Surveiller et journaliser les accès et activités

La surveillance est un élément clé du puzzle en vue de respecter la règle des 72 heures. Il s’agit de surveiller et de détecter les incidents, et de signaler avec efficacité ceux qui sont pertinents et réels au sens des obligations du RGPD. Afin de déterminer si les accès aux données et autres activités sont légitimes ou non, les entreprises doivent exercer une surveillance continuelle et capturer/enregistrer/journaliser ces événements, ce qui leur servira également pour satisfaire leurs obligations de notification et justifier leurs efforts en cas de violation et de non-conformité avec le RGPD.

La question est : comment savoir si un accès est légitime ou malveillant si vous ignorez jusqu’à son existence ? La réponse est la surveillance des bases de données car c’est elle qui vous apporte la visibilité nécessaire et l’assurance que vos données sont protégées, en bonne conformité.

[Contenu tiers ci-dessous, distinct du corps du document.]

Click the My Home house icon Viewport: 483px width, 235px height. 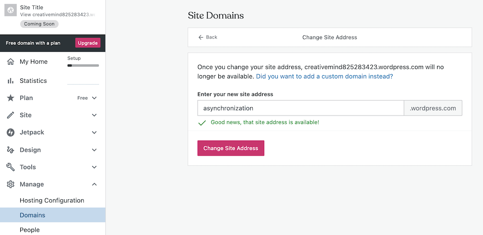tap(10, 62)
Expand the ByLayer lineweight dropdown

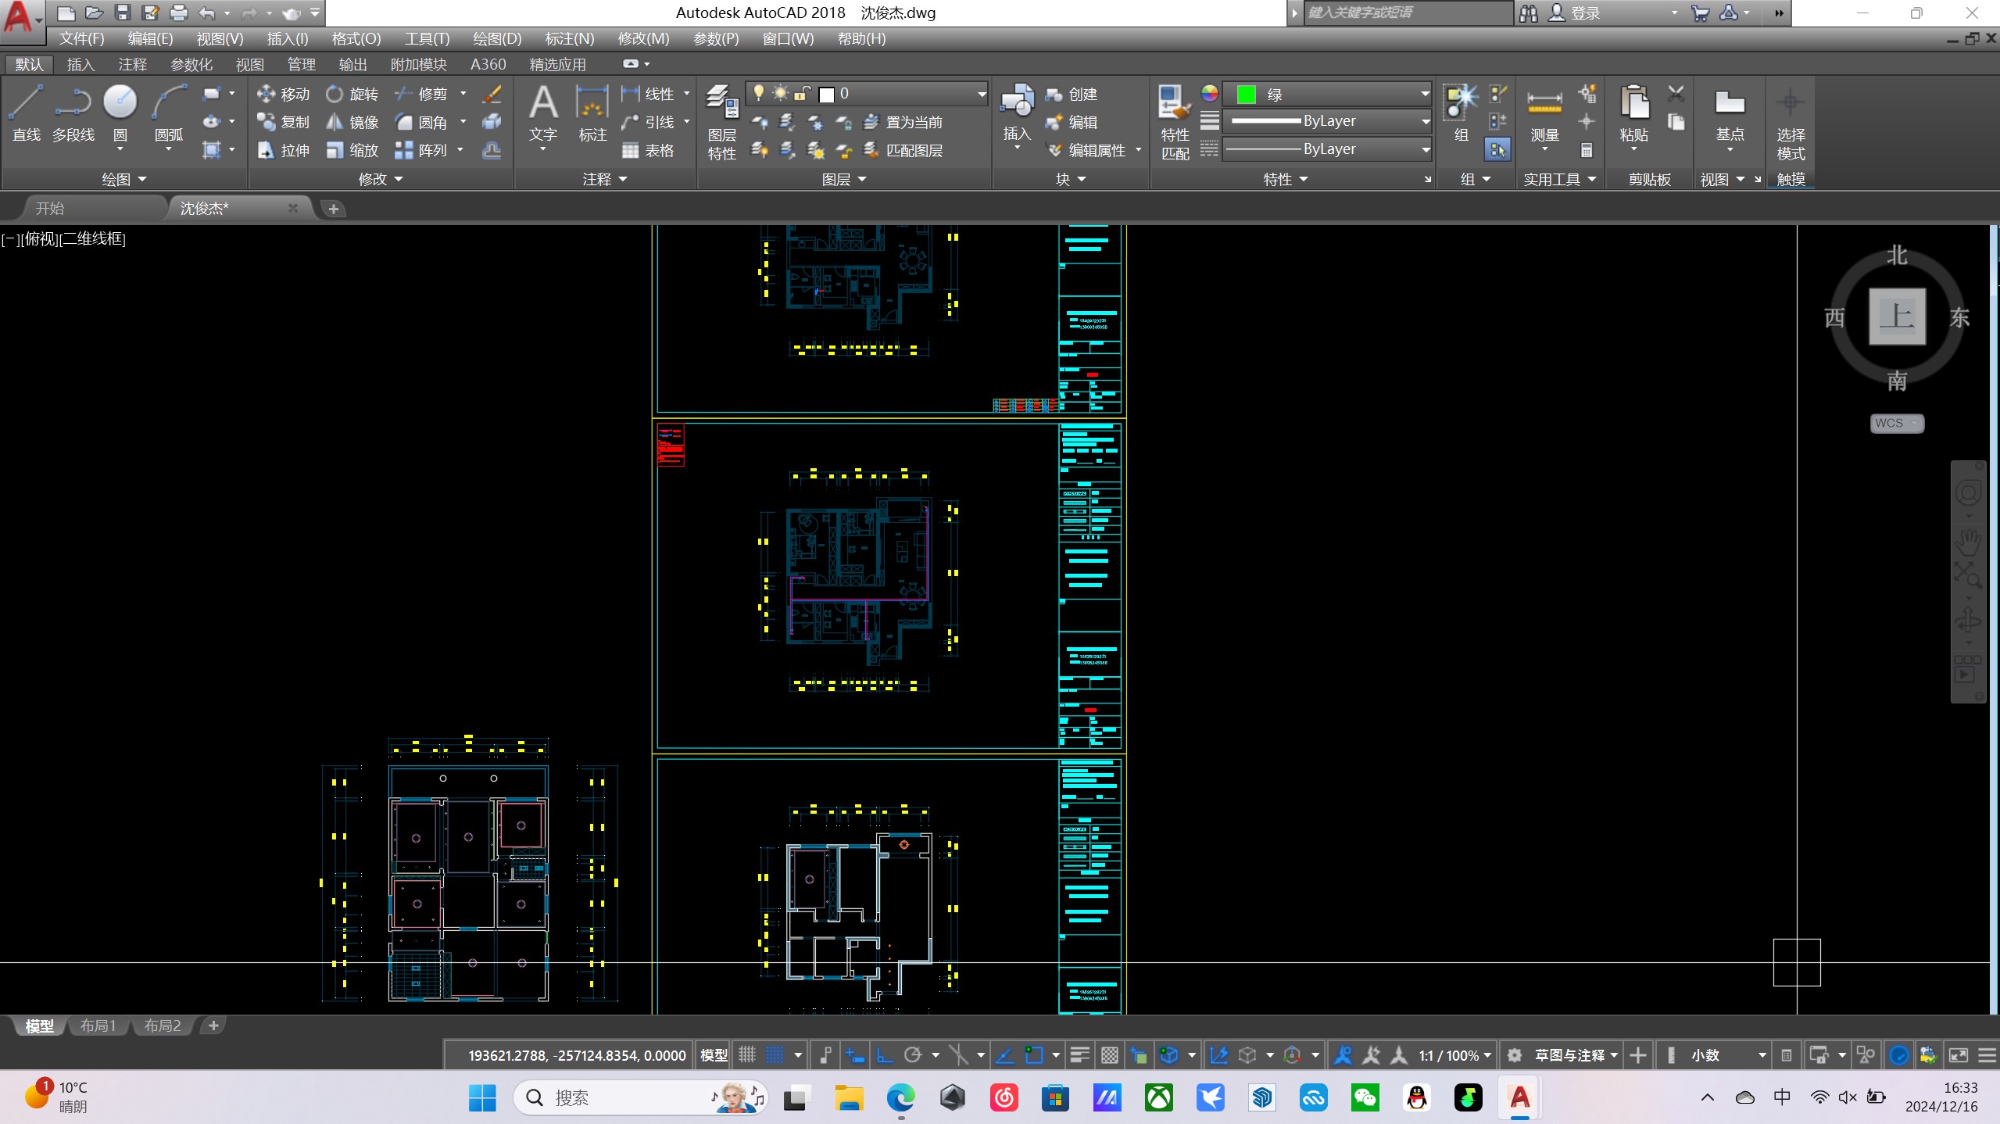pos(1424,121)
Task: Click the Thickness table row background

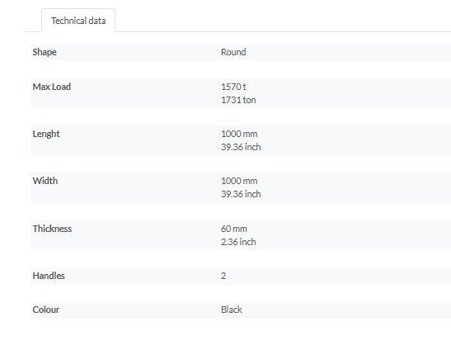Action: [x=241, y=234]
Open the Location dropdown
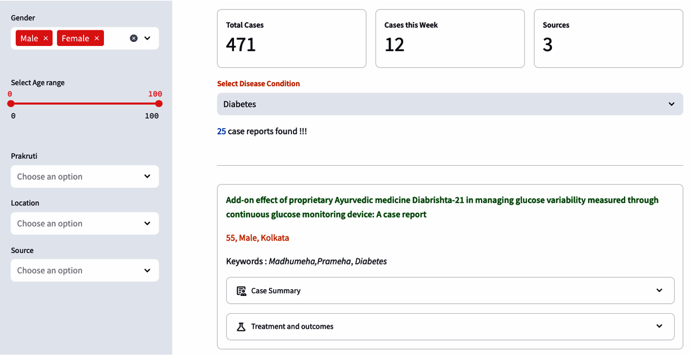Viewport: 692px width, 355px height. coord(85,223)
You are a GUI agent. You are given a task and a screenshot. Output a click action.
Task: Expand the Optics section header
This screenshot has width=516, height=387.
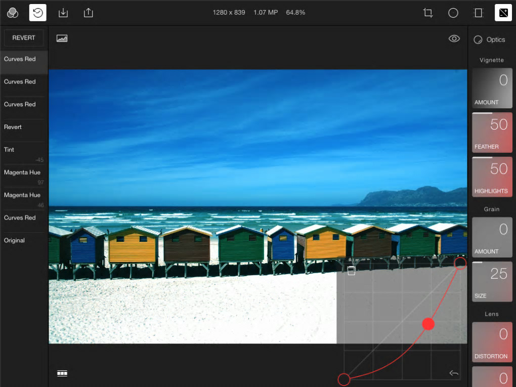(490, 39)
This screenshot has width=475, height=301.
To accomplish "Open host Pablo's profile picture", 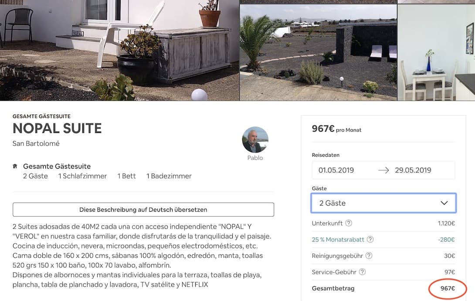I will [x=255, y=139].
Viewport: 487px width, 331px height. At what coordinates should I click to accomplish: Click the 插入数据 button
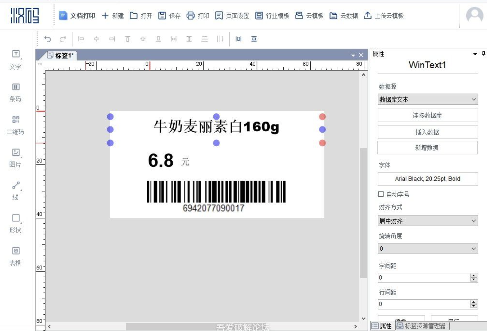click(427, 132)
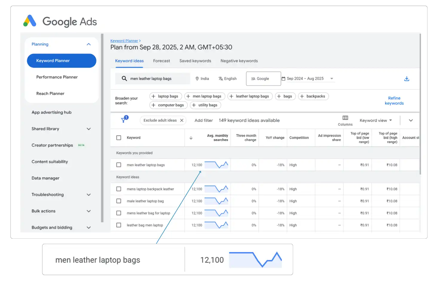Click the Refine keywords link
Viewport: 438px width, 285px height.
coord(394,101)
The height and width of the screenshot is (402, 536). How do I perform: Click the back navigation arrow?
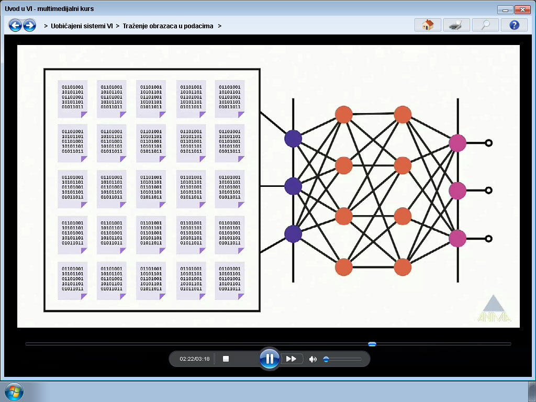point(15,25)
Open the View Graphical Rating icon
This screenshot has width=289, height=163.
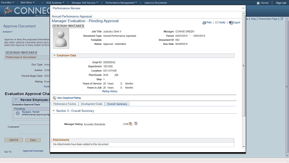pos(54,98)
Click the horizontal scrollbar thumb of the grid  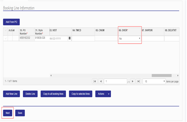[161, 75]
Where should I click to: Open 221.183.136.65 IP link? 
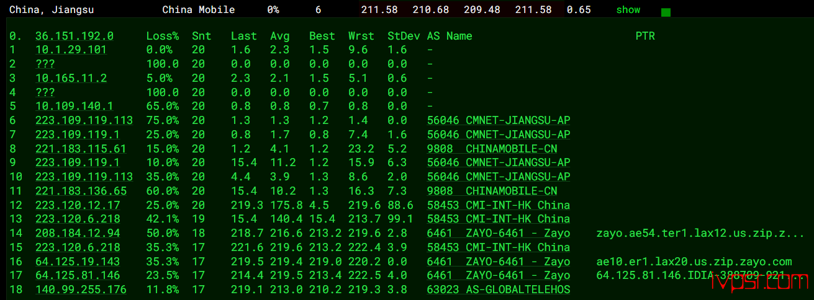(81, 191)
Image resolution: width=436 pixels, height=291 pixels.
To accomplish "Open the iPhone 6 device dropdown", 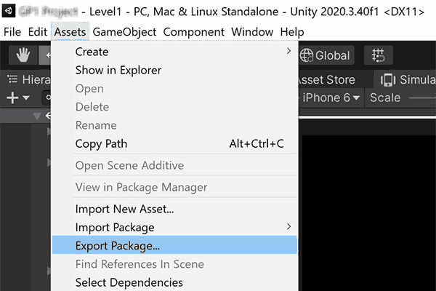I will point(331,97).
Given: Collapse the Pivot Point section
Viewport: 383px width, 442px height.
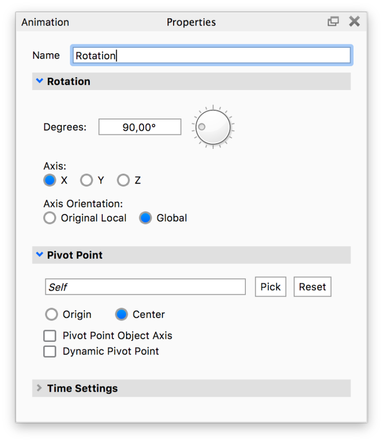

Ce n’est toutefois pas une mince affaire car il vous faut surveiller tous les utilisateurs, y compris les applications qui accèdent à des données et les utilisateurs privilégiés, ainsi que la totalité des bases de données… Le tout en même temps !

Certes, la tâche peut être lourde mais néanmoins grandement facilitée grâce à des outils de sécurité efficaces, tels que des technologies de surveillance des bases de données et de reporting des activités. La capacité de surveiller, de détecter et de prioriser avec précision les accès et activités est essentielle pour accélérer la détection des violations de données sans perturber l’exploitation. Dans l’intervalle, la solution peut recueillir automatiquement tous les détails d’une violation de données et vous permettre de fournir un rapport circonstancié en interne ainsi qu’à l’autorité de contrôle en vertu de l’obligation des 72 heures.

Fournir le rapport d’investigation

En outre, le RGPD exige des responsables du traitement qu’ils documentent non seulement les faits liés à une violation de données mais aussi ses conséquences et l’ensemble des actions correctrices engagées, puis qu’ils en établissent un rapport complet par écrit. Comme indiqué plus haut, l’Article 33 stipule la communication d’informations spécifiques concernant la violation, notamment (entre autres éléments) :

1.la nature de la violation ; 2. les conséquences probables de la violation ;

3. les mesures prises ou proposées par le responsable du traitement pour remédier à la violation et en atténuer les éventuelles conséquences négatives.

Les informations nécessaires au respect de cette obligation se présentent sous la forme d’un rapport d’investigation, réalisé soit en interne, soit avec le concours d’un expert indépendant. Il s’agit du rapport fourni par les enquêteurs pour aider l’entreprise à comprendre comment l’attaque s’est produite, quelles vulnérabilités ont été exploitées, quelles données ont été piratées, etc. Par une surveillance continue et efficace et par la journalisation de l’ensemble des accès aux données, les entreprises pourront déterminer avec plus de précision et de rapidité lesquelles ont été compromises, par qui et de quelle façon, ce qui réduira la durée de l’investigation et facilitera le respect du délai de 72 heures.

Des technologies facilitant la mise en conformité
La mise en conformité avec le RGPD dans son ensemble, et en particulier avec les obligations de l’Article 33, nécessite diverses améliorations des processus et procédures, ainsi qu’une solide stratégie de sécurisation des données et plusieurs niveaux, s’appuyant sur des technologies robustes, éprouvées et efficaces dans ce domaine.

Une utilisation efficace d‘outils de sécurité est donc indispensable pour vous préparer aux obligations de notification des violations de données dans les 72 heures en vertu du RGPD.